The 16th Asian Games in Guangzhou, China, opened in dramatic style with a ceremony which drew on Guangzhou’s rich maritime history, held in a purpose built arena, located on a small island on the Pearl River. Sailing is one of the 42 sports in this multi-sport event, held every four years in Asia, allowing athletes from all over the Asian continent to compete.
Optimist girl and boy are two of the 14 sailing classes and participation in these two fleets, along with the Laser Radial, is the highest amongst the sailing class entries with 12 nations participating.

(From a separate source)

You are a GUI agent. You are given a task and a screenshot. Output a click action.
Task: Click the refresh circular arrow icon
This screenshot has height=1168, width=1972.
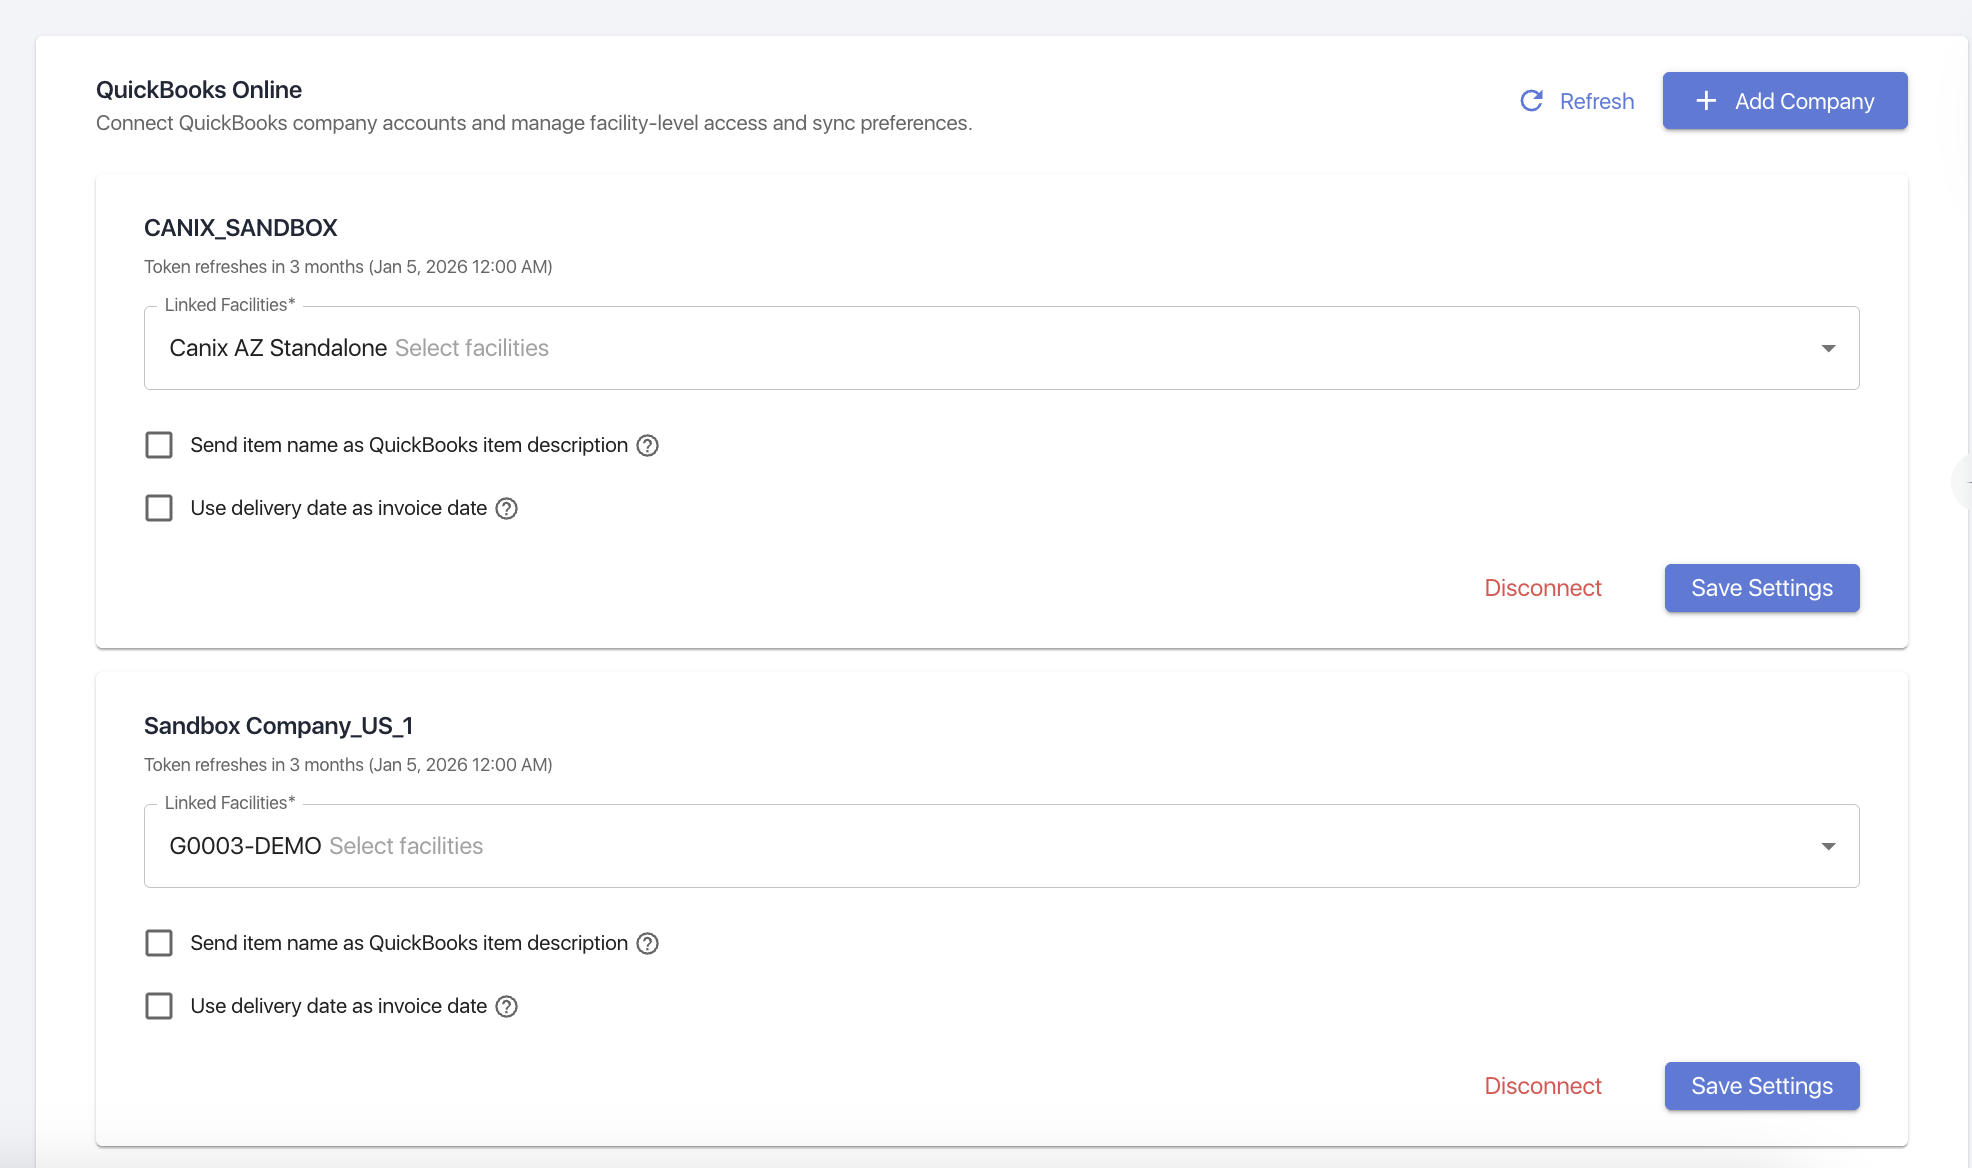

The Optimist fleet has entries from China, Malaysia, Thailand, Japan, Singapore, Iran, India, Korea, United Arab Emirates, Pakistan and Sri Lanka. The entry from Iran in both boys and girls fleets is particularly encouraging as it was only as recently as 2009 when they participated at their first IODA Continental Championship and already this year they have had sailors finishing races in the top 20 in what was a very strong fleet at the IODA Asian Championships in Pattaya, Thailand. Sri Lanka are another country represented in Guangzhou whose fledgling fleet benefitted from an IODA 6 for 5 grant for boats and sails and more recently an IODA regatta grant to Pattaya.
After 6 races there is one discard and the top two boy sailors are now separated by just one point. Armad Ali Sabri Khan (Malaysia), has only one result outside the top three and Xiaotian Zhang (China), has won four of the eight races so far. In the girls fleet, Noppakao Poonpat (Thailand), is tied with Yuting Lu (China) for first place. They have pulled 5 points clear of Kimberly Lim (Singapore) in third. These results are provisional as there are still some protests pending but the next two days of racing will be particularly close, with the sailors at the top of the fleet sailing so consistently.
Keivan Hassanzadeh (Iran)
Kimberly Lim (Singapore)
The conditions in Guangzhou have been perfect there is a little current, the wind has varied from 10 to 20 knots and it has been warm and sunny. Racing continues again on Friday with just 4 more races needed to complete the scheduled 12.